If crude oil and so petroleum products, prices reach affordable levels in the global market, the petroleum ministry could afford to stave off an immediate increase in diesel, LPG and kerosene prices. The oil pool account earns roughly Rs 4,000 crore a month from the inflated price of petrol and another Rs 9000 crore from what petroleum refineries pay for crude oil. The refineries pay the prevailing international price, but a third of the crude processed in the country comes from domestic producers like the ONGC and Oil India Limited (OIL).
The two public sector crude producers get a government determined ``ceiling'' price. What ONGC and OIL do not get, flows into the oil pool account. The inflow of funds to the oil pool account pays for the Rs 11,000 crore of subsidies on LPG and kerosene.

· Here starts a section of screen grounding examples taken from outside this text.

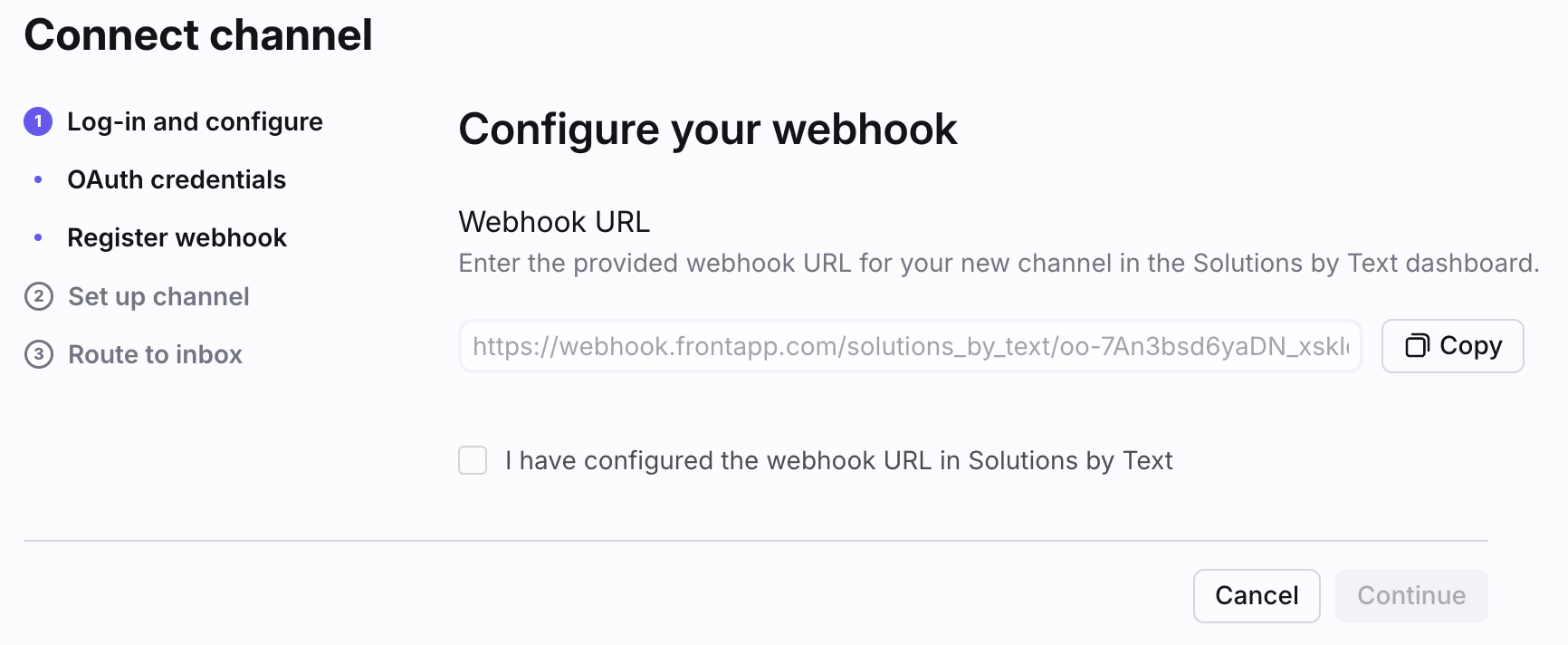Screen dimensions: 1568x645
Task: Focus the webhook URL text field
Action: [x=910, y=346]
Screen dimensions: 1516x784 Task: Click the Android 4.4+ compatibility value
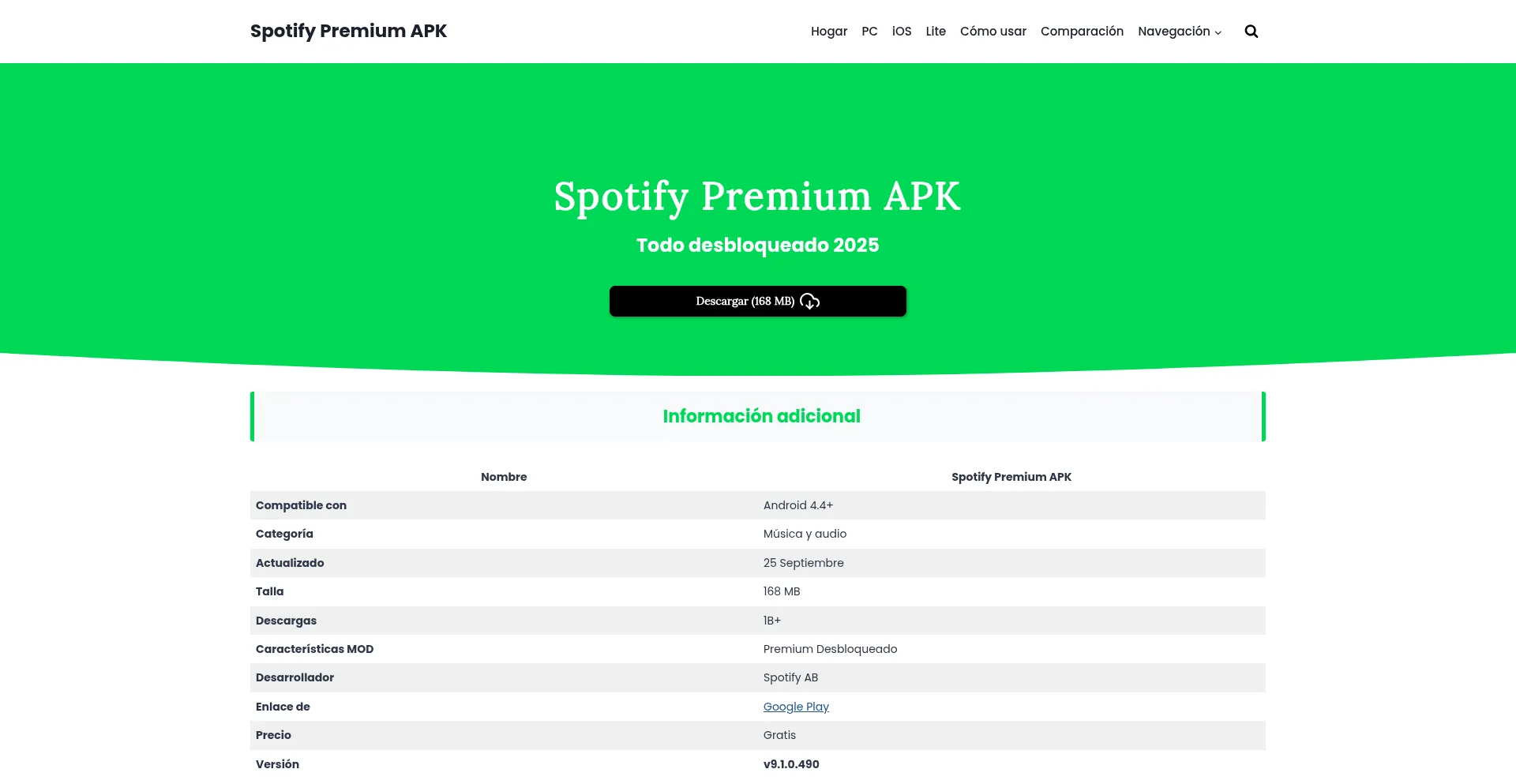797,505
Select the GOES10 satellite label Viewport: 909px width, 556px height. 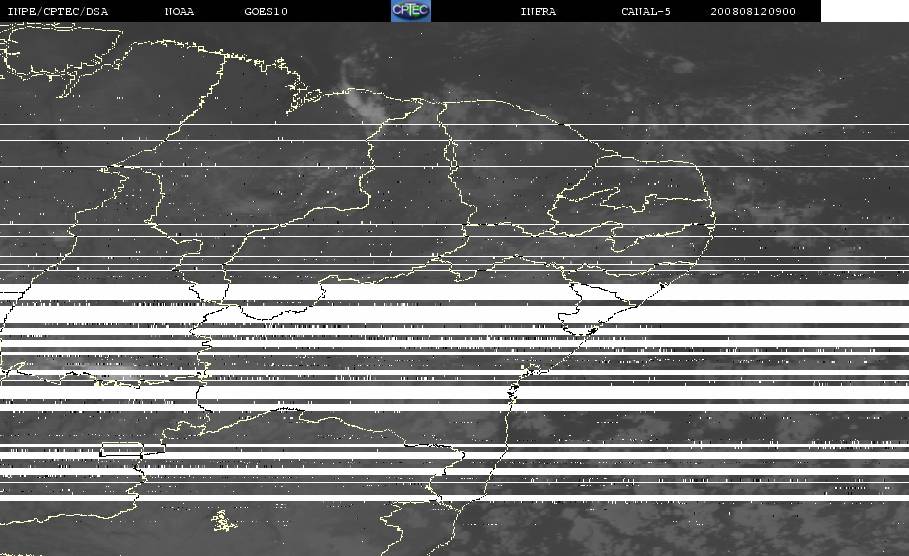click(266, 12)
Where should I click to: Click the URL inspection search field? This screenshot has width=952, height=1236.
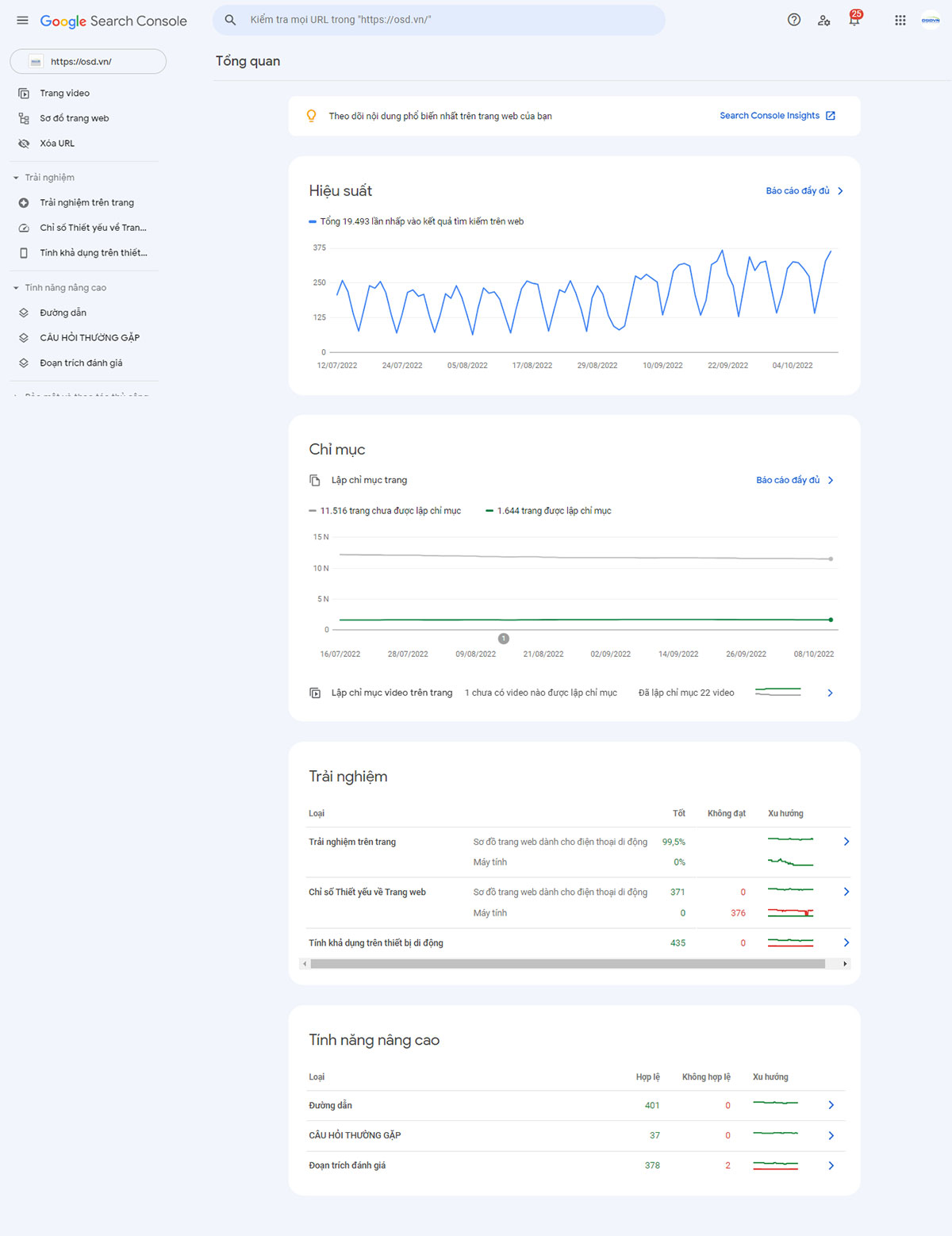(x=440, y=21)
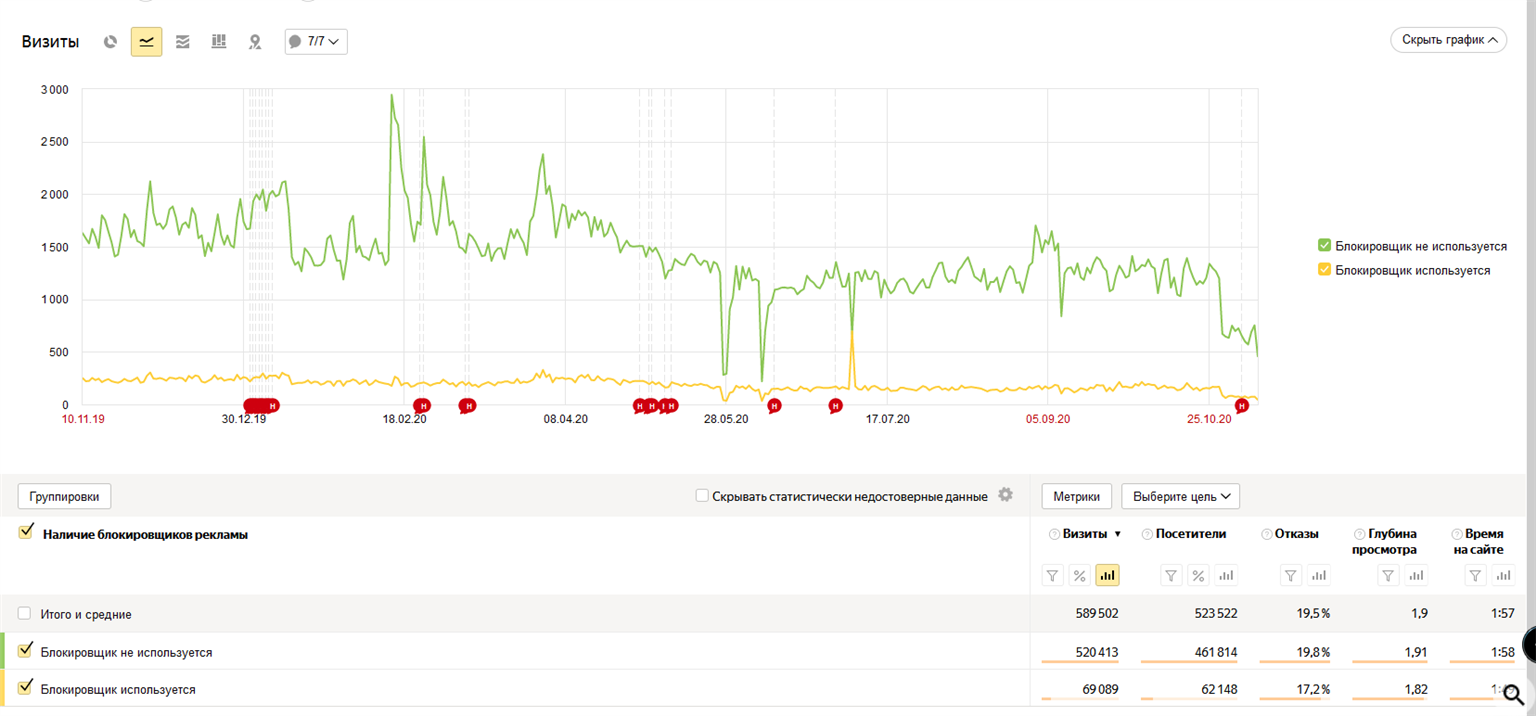Viewport: 1536px width, 716px height.
Task: Expand the 'Выберите цель' dropdown
Action: coord(1180,496)
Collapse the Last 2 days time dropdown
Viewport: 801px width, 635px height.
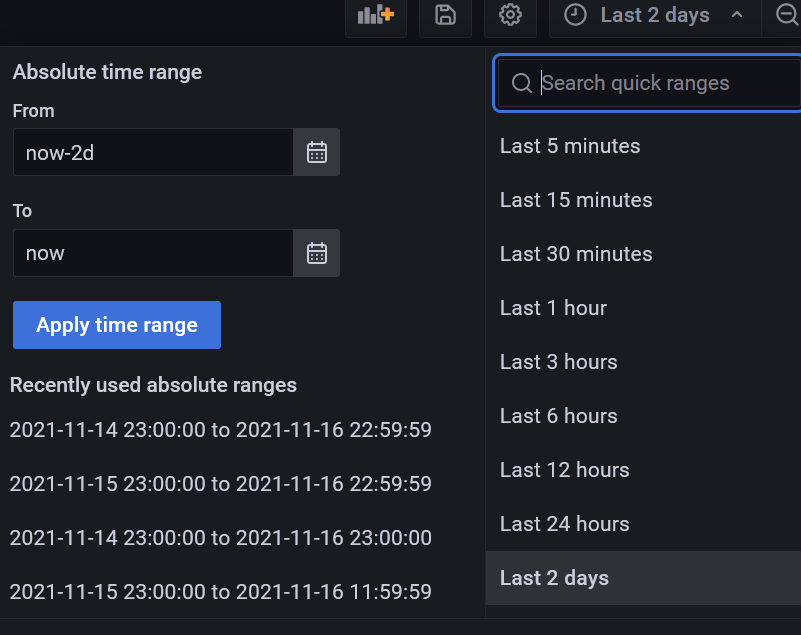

At present it also pays for Rs 500 crore of subsidy a month on diesel. At Re 1 a litre increase in diesel prices could stem the drain on the oil pool. Softening of diesel prices in the world market could control that drain.
A great deal, obviously, will depend on that meeting in Vienna among Opec members. That meeting will decide how prices of crude oil and petro-fuels will move and so, what the Indian consumer will pay for diesel, kerosene and liquefied petroleum gas (LPG).